• [Problem description]
Output every one of the following records again, character for character, with nothing altered.
======== Given records ========
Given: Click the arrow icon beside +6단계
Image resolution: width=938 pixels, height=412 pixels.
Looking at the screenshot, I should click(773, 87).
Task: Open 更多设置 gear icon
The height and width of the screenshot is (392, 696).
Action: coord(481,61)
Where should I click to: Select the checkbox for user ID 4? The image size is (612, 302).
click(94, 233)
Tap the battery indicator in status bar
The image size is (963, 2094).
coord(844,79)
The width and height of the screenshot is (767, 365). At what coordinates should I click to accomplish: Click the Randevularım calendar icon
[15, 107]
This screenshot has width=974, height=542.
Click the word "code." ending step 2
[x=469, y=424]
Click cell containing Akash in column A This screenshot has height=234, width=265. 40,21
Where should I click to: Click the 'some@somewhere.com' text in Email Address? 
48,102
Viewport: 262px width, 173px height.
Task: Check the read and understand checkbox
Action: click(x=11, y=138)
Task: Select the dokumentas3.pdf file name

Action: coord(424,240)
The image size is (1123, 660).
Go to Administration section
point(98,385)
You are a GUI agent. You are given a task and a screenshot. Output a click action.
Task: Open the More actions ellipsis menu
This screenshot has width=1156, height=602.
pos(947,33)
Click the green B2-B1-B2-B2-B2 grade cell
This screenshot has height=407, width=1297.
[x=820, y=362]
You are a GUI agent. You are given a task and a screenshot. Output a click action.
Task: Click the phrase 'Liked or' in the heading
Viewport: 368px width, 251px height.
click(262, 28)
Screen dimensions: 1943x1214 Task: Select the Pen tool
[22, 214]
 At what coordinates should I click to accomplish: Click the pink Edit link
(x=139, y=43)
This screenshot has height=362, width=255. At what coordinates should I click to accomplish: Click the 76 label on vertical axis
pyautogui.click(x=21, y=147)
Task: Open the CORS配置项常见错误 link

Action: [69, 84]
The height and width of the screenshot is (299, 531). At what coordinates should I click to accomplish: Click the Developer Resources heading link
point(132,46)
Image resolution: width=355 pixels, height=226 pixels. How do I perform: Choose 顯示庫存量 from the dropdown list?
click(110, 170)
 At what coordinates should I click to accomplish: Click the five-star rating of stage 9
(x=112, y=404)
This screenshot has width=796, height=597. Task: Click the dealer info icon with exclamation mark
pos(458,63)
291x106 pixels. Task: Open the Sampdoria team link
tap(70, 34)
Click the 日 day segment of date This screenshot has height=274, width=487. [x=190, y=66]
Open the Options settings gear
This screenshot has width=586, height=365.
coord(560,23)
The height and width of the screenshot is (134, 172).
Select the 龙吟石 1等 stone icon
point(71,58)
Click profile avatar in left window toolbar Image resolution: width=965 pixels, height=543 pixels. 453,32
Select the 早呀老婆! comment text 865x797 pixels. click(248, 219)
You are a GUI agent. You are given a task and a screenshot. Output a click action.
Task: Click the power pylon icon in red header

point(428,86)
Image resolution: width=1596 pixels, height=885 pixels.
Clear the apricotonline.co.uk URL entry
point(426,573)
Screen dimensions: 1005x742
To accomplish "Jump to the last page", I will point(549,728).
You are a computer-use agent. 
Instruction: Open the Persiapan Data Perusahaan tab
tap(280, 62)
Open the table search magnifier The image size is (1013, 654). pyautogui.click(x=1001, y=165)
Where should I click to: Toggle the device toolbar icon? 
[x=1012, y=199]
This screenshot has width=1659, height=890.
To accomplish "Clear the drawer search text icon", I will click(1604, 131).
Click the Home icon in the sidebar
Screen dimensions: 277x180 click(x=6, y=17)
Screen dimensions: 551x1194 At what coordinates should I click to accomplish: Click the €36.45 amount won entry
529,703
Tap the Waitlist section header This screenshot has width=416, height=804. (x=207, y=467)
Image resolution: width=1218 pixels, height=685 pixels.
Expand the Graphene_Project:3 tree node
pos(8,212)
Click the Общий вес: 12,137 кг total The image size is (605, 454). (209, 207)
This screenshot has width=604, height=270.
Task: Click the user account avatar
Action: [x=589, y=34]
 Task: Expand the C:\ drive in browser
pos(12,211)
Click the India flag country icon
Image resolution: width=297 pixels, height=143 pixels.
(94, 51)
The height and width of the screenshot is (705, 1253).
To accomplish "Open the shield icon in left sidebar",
========
• [Correct output]
Given: Click the arrow icon beside +6단계
Image resolution: width=938 pixels, height=412 pixels.
Looking at the screenshot, I should click(773, 87).
Task: Open 更多设置 gear icon
The height and width of the screenshot is (392, 696).
Action: coord(481,61)
Where should I click to: Select the checkbox for user ID 4? The image size is (612, 302).
click(94, 233)
Tap the battery indicator in status bar
The image size is (963, 2094).
coord(844,79)
The width and height of the screenshot is (767, 365). At what coordinates should I click to accomplish: Click the Randevularım calendar icon
[15, 107]
This screenshot has width=974, height=542.
Click the word "code." ending step 2
[x=469, y=424]
Click cell containing Akash in column A This screenshot has height=234, width=265. 40,21
Where should I click to: Click the 'some@somewhere.com' text in Email Address? 
48,102
Viewport: 262px width, 173px height.
Task: Check the read and understand checkbox
Action: click(x=11, y=138)
Task: Select the dokumentas3.pdf file name

Action: coord(424,240)
The image size is (1123, 660).
Go to Administration section
point(98,385)
You are a GUI agent. You are given a task and a screenshot. Output a click action.
Task: Open the More actions ellipsis menu
This screenshot has width=1156, height=602.
pos(947,33)
Click the green B2-B1-B2-B2-B2 grade cell
This screenshot has height=407, width=1297.
[x=820, y=362]
You are a GUI agent. You are given a task and a screenshot. Output a click action.
Task: Click the phrase 'Liked or' in the heading
Viewport: 368px width, 251px height.
click(262, 28)
Screen dimensions: 1943x1214 Task: Select the Pen tool
[22, 214]
 At what coordinates should I click to accomplish: Click the pink Edit link
(x=139, y=43)
This screenshot has height=362, width=255. At what coordinates should I click to accomplish: Click the 76 label on vertical axis
pyautogui.click(x=21, y=147)
Task: Open the CORS配置项常见错误 link

Action: [69, 84]
The height and width of the screenshot is (299, 531). At what coordinates should I click to accomplish: Click the Developer Resources heading link
point(132,46)
Image resolution: width=355 pixels, height=226 pixels. How do I perform: Choose 顯示庫存量 from the dropdown list?
click(110, 170)
 At what coordinates should I click to accomplish: Click the five-star rating of stage 9
(x=112, y=404)
This screenshot has width=796, height=597. Task: Click the dealer info icon with exclamation mark
pos(458,63)
291x106 pixels. Task: Open the Sampdoria team link
tap(70, 34)
Click the 日 day segment of date This screenshot has height=274, width=487. [x=190, y=66]
Open the Options settings gear
This screenshot has width=586, height=365.
coord(560,23)
The height and width of the screenshot is (134, 172).
Select the 龙吟石 1等 stone icon
point(71,58)
Click profile avatar in left window toolbar Image resolution: width=965 pixels, height=543 pixels. 453,32
Select the 早呀老婆! comment text 865x797 pixels. click(248, 219)
You are a GUI agent. You are given a task and a screenshot. Output a click action.
Task: Click the power pylon icon in red header

point(428,86)
Image resolution: width=1596 pixels, height=885 pixels.
Clear the apricotonline.co.uk URL entry
point(426,573)
Screen dimensions: 1005x742
To accomplish "Jump to the last page", I will point(549,728).
You are a computer-use agent. 
Instruction: Open the Persiapan Data Perusahaan tab
tap(280, 62)
Open the table search magnifier The image size is (1013, 654). pyautogui.click(x=1001, y=165)
Where should I click to: Toggle the device toolbar icon? 
[x=1012, y=199]
This screenshot has width=1659, height=890.
To accomplish "Clear the drawer search text icon", I will click(1604, 131).
Click the Home icon in the sidebar
Screen dimensions: 277x180 click(x=6, y=17)
Screen dimensions: 551x1194 At what coordinates should I click to accomplish: Click the €36.45 amount won entry
529,703
Tap the Waitlist section header This screenshot has width=416, height=804. (x=207, y=467)
Image resolution: width=1218 pixels, height=685 pixels.
Expand the Graphene_Project:3 tree node
pos(8,212)
Click the Общий вес: 12,137 кг total The image size is (605, 454). (209, 207)
This screenshot has width=604, height=270.
Task: Click the user account avatar
Action: [x=589, y=34]
 Task: Expand the C:\ drive in browser
pos(12,211)
Click the India flag country icon
Image resolution: width=297 pixels, height=143 pixels.
(94, 51)
The height and width of the screenshot is (705, 1253).
To accomplish "Open the shield icon in left sidebar",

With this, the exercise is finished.